## Exercise directions
Echo the lines of the material from the one containing "Locate an element on the screen. Image" through the one containing "the 'Save Painting'", inclusive, without changing anything.

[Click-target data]
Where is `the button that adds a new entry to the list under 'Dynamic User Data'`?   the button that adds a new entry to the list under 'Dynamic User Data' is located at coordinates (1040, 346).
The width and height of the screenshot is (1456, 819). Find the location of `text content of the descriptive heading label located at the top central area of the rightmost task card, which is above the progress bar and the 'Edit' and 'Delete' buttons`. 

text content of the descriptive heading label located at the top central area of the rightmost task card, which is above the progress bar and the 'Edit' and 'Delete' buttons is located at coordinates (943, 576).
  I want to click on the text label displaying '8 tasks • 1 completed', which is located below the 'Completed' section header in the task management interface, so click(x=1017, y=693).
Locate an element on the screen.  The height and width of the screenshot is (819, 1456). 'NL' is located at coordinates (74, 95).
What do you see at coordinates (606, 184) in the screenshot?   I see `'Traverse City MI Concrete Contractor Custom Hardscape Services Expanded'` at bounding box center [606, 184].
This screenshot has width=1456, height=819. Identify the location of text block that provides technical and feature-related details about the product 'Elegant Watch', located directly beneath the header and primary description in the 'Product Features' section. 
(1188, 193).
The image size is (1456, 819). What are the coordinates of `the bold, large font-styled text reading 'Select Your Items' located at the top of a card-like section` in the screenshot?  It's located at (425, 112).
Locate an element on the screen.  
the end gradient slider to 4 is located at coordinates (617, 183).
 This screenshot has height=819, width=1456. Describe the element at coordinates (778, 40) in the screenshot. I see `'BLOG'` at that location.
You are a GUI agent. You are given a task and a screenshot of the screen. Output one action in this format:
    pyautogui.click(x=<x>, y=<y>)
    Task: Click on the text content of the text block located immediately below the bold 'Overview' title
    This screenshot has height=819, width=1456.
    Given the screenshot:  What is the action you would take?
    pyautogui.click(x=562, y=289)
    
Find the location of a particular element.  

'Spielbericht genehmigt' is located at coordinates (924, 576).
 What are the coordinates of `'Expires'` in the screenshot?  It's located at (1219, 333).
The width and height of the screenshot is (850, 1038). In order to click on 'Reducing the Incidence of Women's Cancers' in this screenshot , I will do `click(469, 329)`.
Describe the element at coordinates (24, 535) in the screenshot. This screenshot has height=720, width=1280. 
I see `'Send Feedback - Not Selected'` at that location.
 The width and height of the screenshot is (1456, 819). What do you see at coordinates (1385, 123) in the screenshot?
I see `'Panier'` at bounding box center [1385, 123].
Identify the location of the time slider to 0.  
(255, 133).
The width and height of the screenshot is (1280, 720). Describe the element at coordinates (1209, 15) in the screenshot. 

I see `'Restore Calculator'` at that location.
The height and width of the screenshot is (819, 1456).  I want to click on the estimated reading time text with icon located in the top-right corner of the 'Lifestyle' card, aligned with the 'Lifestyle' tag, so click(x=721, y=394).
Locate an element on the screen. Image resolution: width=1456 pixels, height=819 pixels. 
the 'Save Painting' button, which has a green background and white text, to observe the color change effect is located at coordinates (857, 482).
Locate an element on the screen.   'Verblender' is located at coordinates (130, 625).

## Written solution
Locate an element on the screen. Image resolution: width=1456 pixels, height=819 pixels. 
the 'Save Painting' button, which has a green background and white text, to observe the color change effect is located at coordinates (857, 482).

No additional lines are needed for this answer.